● Actions to take:
**A.** From the school behavior policy excerpt, list everything that parents are expected to do.
**B.** Reproduce the stretch of the school behavior policy excerpt from "I can be friends" through "and my actions.".

● Text block:

----------------------------------------

Parents are expected to:
- Support their child in adhering to the pupil code of conduct
- Support the academy to prevent and eradicate any form of bullying
- Discuss any concerns with the class teacher promptly
Our expectations are underpinned by the Co-op’s ‘Ways of Being’.
Being Co-op is about creating an environment that celebrates difference. Somewhere both pupils and colleagues feel responsible, valued, empowered and trusted to do the right thing for each other and our community.
The four Ways of Being Co-op guide our future – no matter what we do, they’re how we do it. They are:
Our Pupil Behaviours help us define and explore each ‘Ways of Being’.
Vision and values
I care about the school and what we stand for. I show the values inside and outside of the academy.
I think about the future. I want to do well, and I want others to do well.
I make sure that we all get better together. I know that my behaviour and actions have an impact on others.
I focus on getting better. I improve how much I can learn.
I talk openly and honestly and know how my words help or hurt others.
I can be friends with anyone and treat everyone with respect.
I work co-operatively with others. I share my ideas and listen to others.
I am confident using technology in a safe and sensible way.
I know my words can help others to be better. I speak up when I see bullying or poor behaviour.
Being a good friend and learner
I develop good friendships and work with my teachers, in order to understand and support others.
I represent my academy through my behaviour and my actions.
I support the learning of others to promote a positive learning environment.
Indicators of bullying
A pupil may indicate by signs or behaviour that he or she is being bullied. All adults should be aware of these possible signs and that they should investigate if a student:
● is frightened of walking to or from their school
● doesn't want to go into vulnerable areas of the school i.e. toilets, library, dinner hall
● is unwilling to go to school
● becomes withdrawn, anxious, or lacking
● changes in behaviours
These signs and behaviours could indicate other problems (including safeguarding/child protection concerns), but bullying should be considered a possibility and should be investigated.
First responses to an allegation, suspicion or observation of bullying
If child on child bullying is reported by a pupil or parent, the member of staff receiving the concern will:
- reassure the pupil or parent that bullying is taken very seriously
- claims of bullying will be fully investigated
- it may be necessary to provide pupils and parents with the definition of bullying
- gather detailed information about when and where incidents have occurred and who was involved and who was present/witnessed the incident
- write down the details gathered during the conversation
- take copies of any evidence (e.g. ask parents to email screen shots of cyber incidents to the generic office email)

----------------------------------------

● Entries shown:
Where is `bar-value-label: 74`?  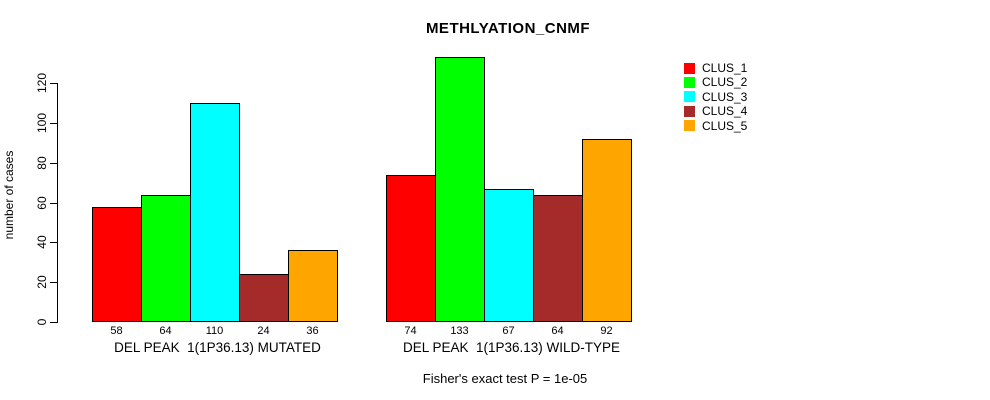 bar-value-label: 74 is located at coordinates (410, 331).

----------------------------------------

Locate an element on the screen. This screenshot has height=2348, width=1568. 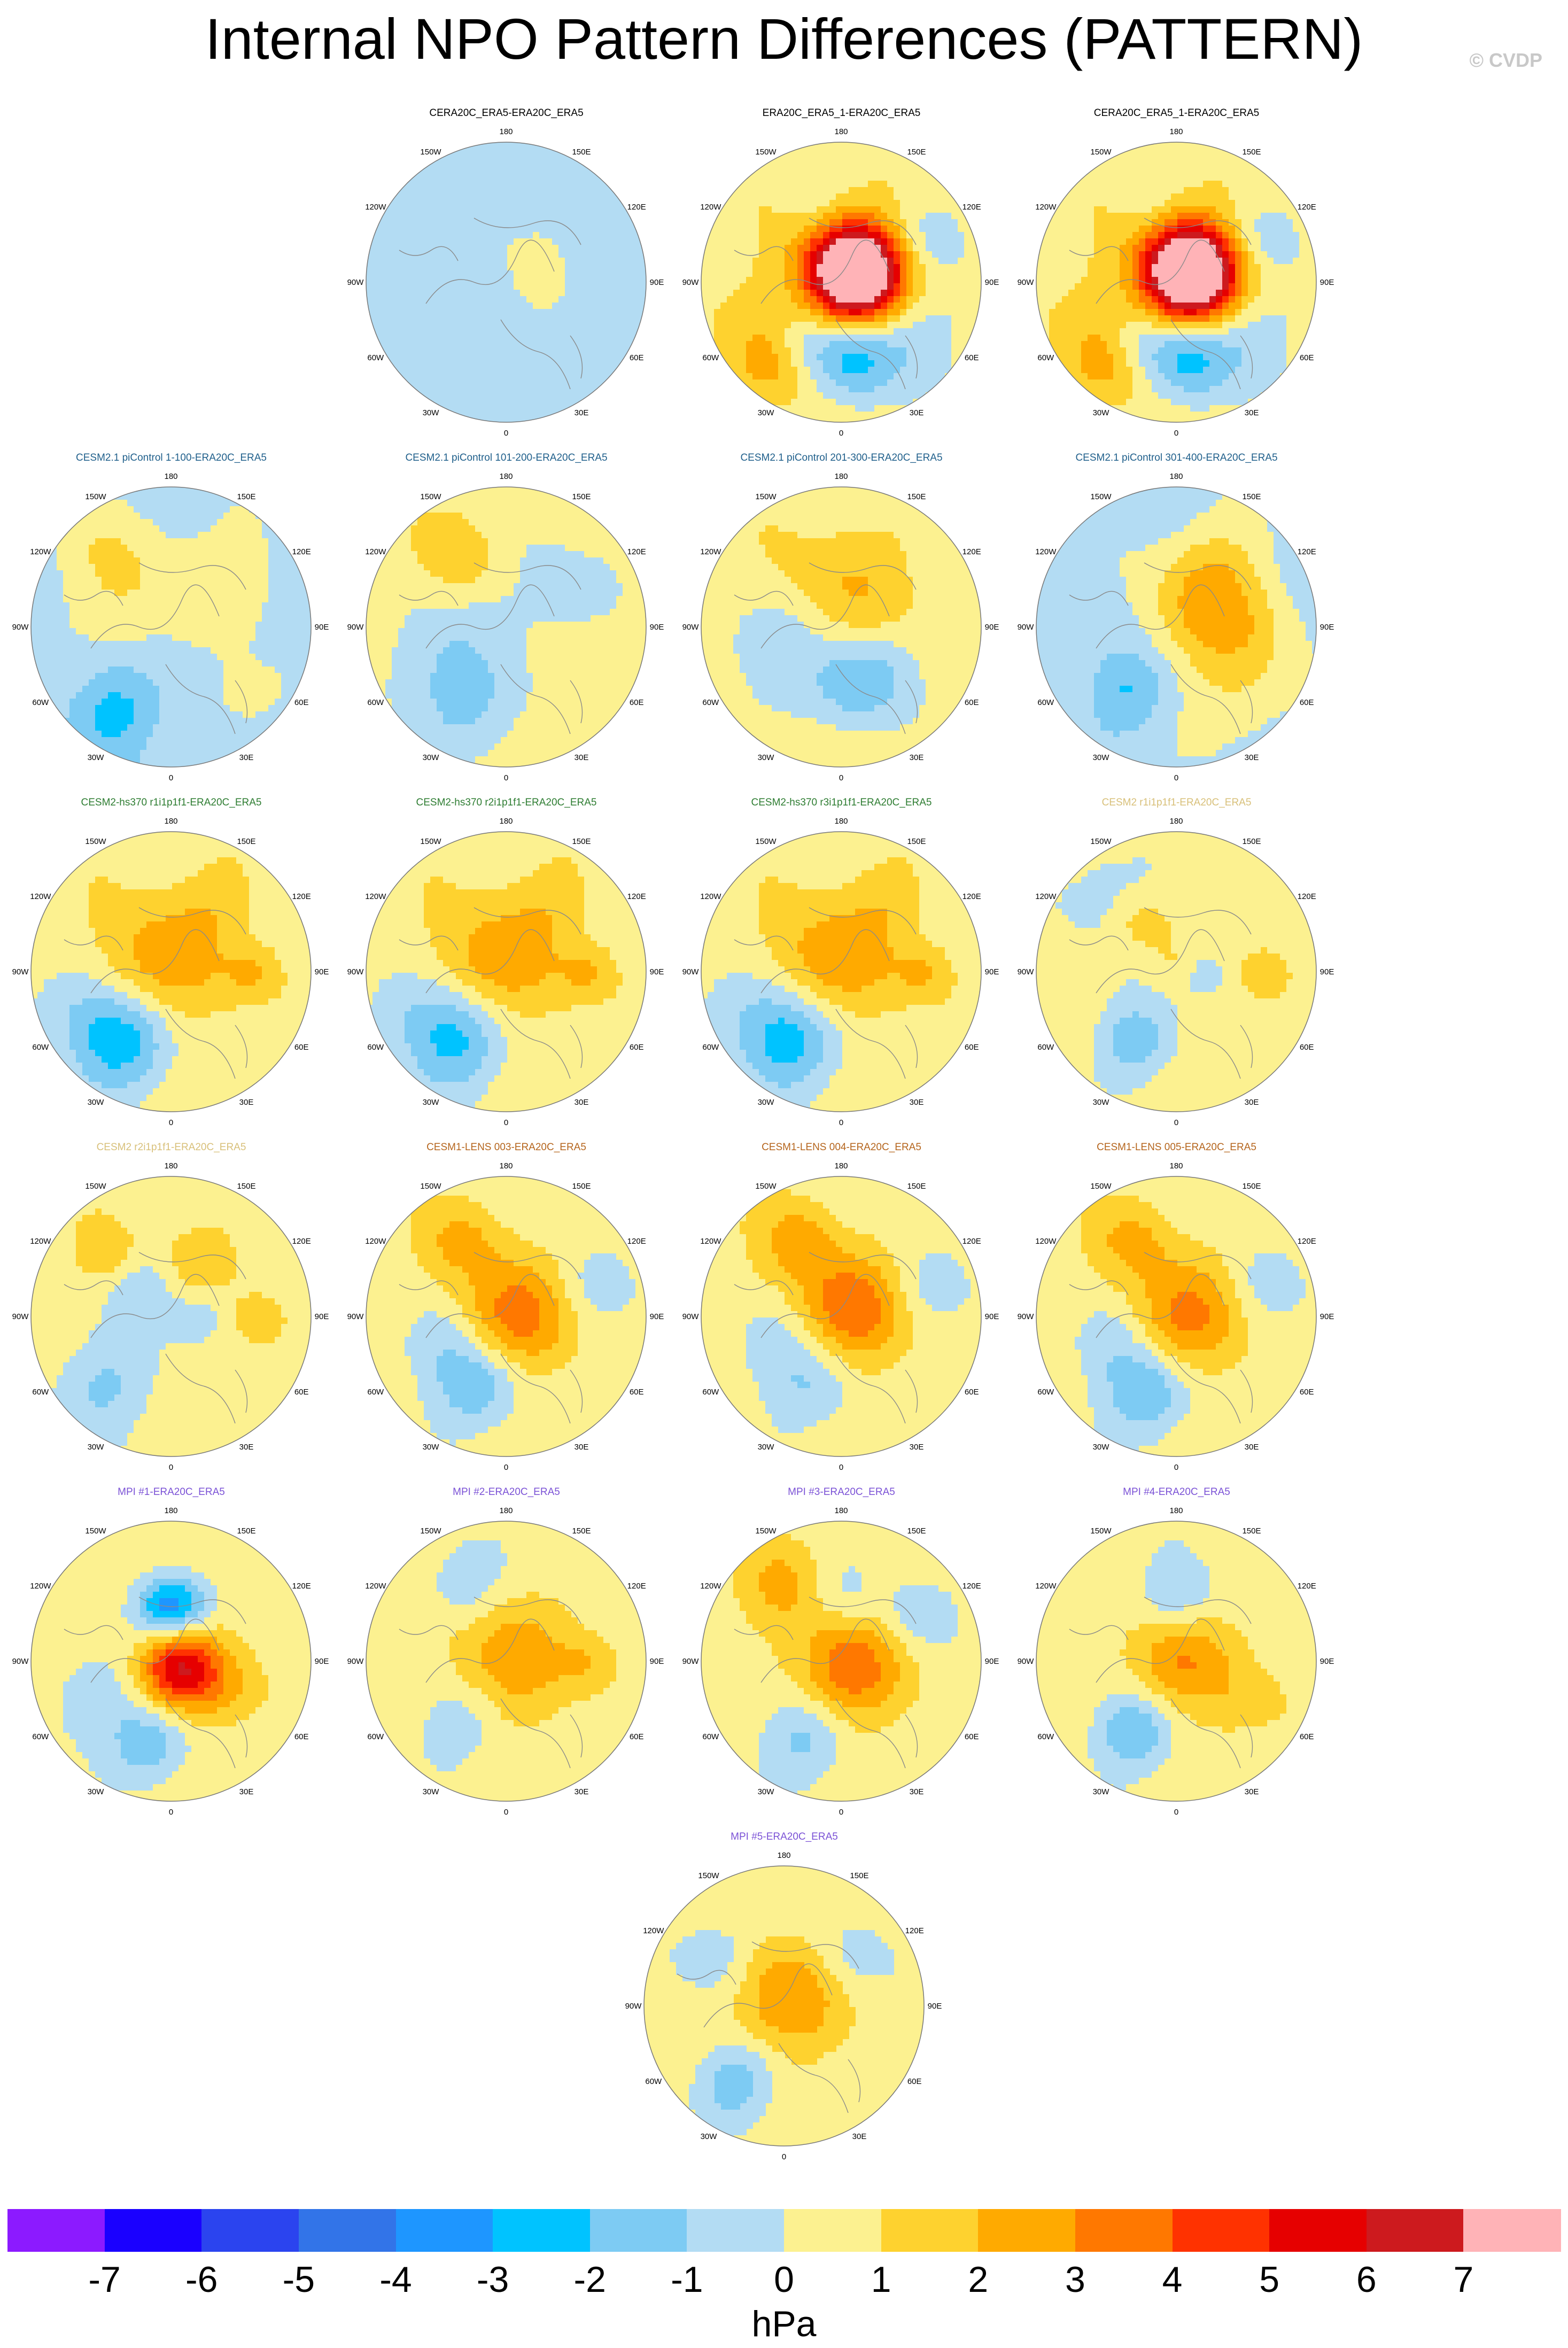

----------------------------------------

● Your responses:
**A.**
- Support their child in adhering to the pupil code of conduct
- Support the academy to prevent and eradicate any form of bullying
- Discuss any concerns with the class teacher promptly

**B.**
I can be friends with anyone and treat everyone with respect.
I work co-operatively with others. I share my ideas and listen to others.
I am confident using technology in a safe and sensible way.
I know my words can help others to be better. I speak up when I see bullying or poor behaviour.
Being a good friend and learner
I develop good friendships and work with my teachers, in order to understand and support others.
I represent my academy through my behaviour and my actions.